Large accelerated filer x  Accelerated filer o  Non-accelerated filer o  Smaller reporting company o

 

THE REGISTRANT HEREBY AMENDS THIS REGISTRATION STATEMENT ON SUCH DATE OR DATES AS MAY BE NECESSARY TO DELAY ITS EFFECTIVE DATE UNTIL THE REGISTRANT SHALL FILE A FURTHER AMENDMENT WHICH SPECIFICALLY STATES THAT THIS REGISTRATION STATEMENT SHALL THEREAFTER BECOME EFFECTIVE IN ACCORDANCE WITH SECTION 8(a) OF THE SECURITIES ACT OF 1933 OR UNTIL THE REGISTRATION STATEMENT SHALL BECOME EFFECTIVE ON SUCH DATE AS THE COMMISSION ACTING PURSUANT TO SAID SECTION 8(a), MAY DETERMINE.

 

 

 



 

Explanatory Statement

 

This Post-Effective Amendment No. 1 to the Registrant’s Registration Statement on Form S-3 originally filed on August 5, 2005 (Registration Statement No. 333-127245), as amended by Pre-Effective Amendment No. 1 thereto filed on November 16, 2005 (Registration Statement No. 333-127245) (as amended, the “Registration Statement”), is being filed to deregister:

 

·

any and all of the $150,000,000 aggregate principal amount of the 1.375% Convertible Senior Subordinated Notes due 2025 of Advanced Medical Optics, Inc. (the “Company”), and

 

 

·

any and all shares of the Company’s common stock, $0.01 par value per share, issuable upon conversion of the Notes, including the associated preferred share purchase rights issued pursuant to the Rights Agreement, dated as of June 24, 2002, as amended, between the Company and Mellon Investors Services, LLC

 

that remain unsold under the Registration Statement as of the date hereof.

 

The Registration Statement was initially filed in accordance with a registration rights agreement, dated as of July 18, 2005 (the “Registration Rights Agreement”), among the Company, Morgan Stanley & Co.
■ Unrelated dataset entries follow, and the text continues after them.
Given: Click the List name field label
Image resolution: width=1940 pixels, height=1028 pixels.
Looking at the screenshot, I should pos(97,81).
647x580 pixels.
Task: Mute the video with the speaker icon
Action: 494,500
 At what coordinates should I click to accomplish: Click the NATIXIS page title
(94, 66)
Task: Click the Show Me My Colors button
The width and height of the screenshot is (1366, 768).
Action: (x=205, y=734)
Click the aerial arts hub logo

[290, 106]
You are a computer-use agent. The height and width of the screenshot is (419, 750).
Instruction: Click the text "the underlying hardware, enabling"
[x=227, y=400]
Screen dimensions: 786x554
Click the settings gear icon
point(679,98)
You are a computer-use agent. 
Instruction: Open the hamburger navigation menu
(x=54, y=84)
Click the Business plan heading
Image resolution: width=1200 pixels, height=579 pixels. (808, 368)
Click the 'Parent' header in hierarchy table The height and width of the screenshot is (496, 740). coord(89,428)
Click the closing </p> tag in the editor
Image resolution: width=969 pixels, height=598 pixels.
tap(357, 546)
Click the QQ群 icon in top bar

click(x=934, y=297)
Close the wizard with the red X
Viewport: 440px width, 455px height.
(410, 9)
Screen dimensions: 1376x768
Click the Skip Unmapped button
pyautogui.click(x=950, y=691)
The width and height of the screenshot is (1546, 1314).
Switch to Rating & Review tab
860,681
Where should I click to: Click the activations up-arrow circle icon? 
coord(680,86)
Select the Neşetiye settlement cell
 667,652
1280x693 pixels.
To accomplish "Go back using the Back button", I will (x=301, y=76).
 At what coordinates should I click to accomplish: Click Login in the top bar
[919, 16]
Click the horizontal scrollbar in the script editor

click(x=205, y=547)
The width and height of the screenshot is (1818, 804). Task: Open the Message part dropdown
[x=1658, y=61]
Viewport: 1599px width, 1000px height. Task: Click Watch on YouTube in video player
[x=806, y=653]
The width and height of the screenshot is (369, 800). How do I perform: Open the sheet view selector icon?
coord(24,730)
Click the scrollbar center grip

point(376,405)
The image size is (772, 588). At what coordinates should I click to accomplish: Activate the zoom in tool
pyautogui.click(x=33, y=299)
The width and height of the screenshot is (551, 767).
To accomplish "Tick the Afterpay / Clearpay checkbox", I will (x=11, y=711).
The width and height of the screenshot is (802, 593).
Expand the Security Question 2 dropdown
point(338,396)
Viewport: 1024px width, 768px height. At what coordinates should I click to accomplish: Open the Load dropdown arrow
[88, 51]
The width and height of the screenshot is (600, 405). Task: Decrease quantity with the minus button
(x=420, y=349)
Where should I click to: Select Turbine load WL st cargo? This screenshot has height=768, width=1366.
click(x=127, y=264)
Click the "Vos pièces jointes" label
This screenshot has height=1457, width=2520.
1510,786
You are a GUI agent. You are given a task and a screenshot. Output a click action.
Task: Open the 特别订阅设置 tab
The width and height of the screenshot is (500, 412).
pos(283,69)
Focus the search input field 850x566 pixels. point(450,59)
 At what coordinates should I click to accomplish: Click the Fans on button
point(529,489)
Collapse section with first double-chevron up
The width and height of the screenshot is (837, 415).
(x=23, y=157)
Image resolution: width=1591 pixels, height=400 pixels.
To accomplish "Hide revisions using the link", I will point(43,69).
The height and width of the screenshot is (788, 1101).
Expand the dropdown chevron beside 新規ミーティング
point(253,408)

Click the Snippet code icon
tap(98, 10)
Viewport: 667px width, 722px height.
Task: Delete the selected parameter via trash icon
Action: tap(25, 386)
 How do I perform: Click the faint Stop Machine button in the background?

Incorporated, J.P. Morgan Securities Inc. and UBS Securities LLC, as the initial purchasers.  This Post-Effective Amendment No. 1 is being filed in accordance with the Registration Rights Agreement and the Company’s undertaking set forth in Part II, Item 17(A)(3) of the Registration Statement.

 



 

SIGNATURES

 

Pursuant to the requirements of the Securities Act of 1933, the Registrant certifies that it has reasonable grounds to believe that it meets all of the requirements for filing on Form S-3 and has duly caused this Post-Effective Amendment No. 1 to Form S-3 Registration Statement to be signed on its behalf by the undersigned, thereunto duly authorized, in the city of Santa Ana, State of California, on this 13th day of February 2009.

 

 

ADVANCED MEDICAL OPTICS, INC

 

 

 

 

By:

/s/ Aimee S. Weisner

 

 

Aimee S. Weisner

 

 

Executive Vice President, Administration

 

 

 and Secretary

 

 

Pursuant to the requirements of the Securities Act of 1933, this Post-Effective Amendment No. 1 to the Registration Statement has been signed by the following persons in the capacities indicated, on February 13, 2009.

 

 

*

 

 

James V. Mazzo

 

Chairman of the Board and Chief Executive Officer
(Principal Executive Officer)

 

 

 

/s/ Michael V. Lambert

 

 

Michael V. Lambert

 

Executive Vice President and Chief Financial Officer
(Principal Financial Officer)

 

 

 

*

 

 

Robert F. Gallagher

 

Senior Vice President, Chief Accounting Officer and
Controller (Principal Accounting Officer)

 

 

 

*

 

 

Christopher G. Chavez

 

Director

 

 

 

*

 

 

Elizabeth H. Dávila

 

Director

 

 

 

 

 

 

Daniel J. Heinrich

 

Director

 

 

 

*

 

 

William J. Link, Ph.D.

 

Director

 

 

 

 

 

 

G. Mason Morfit

 

Director

 

 

 

*

 

 

Michael A. Mussallem

 

Director

 

 

 

/s/ Deborah J. Neff

 

 

Deborah J. Neff

 

Director

 

 

 

 

 

 

Robert J. Palmisano

 

Director

 

 

 

 

 

 

James O. Rollans

 

Presiding Director

 

 

 

* By:

/s/ Aimee S. Weisner

 

 

 

 

Aimee S. Weisner

 

 

 

As attorney-in-fact under power of attorney granted in Registration Statement previously filed on August 5, 2005.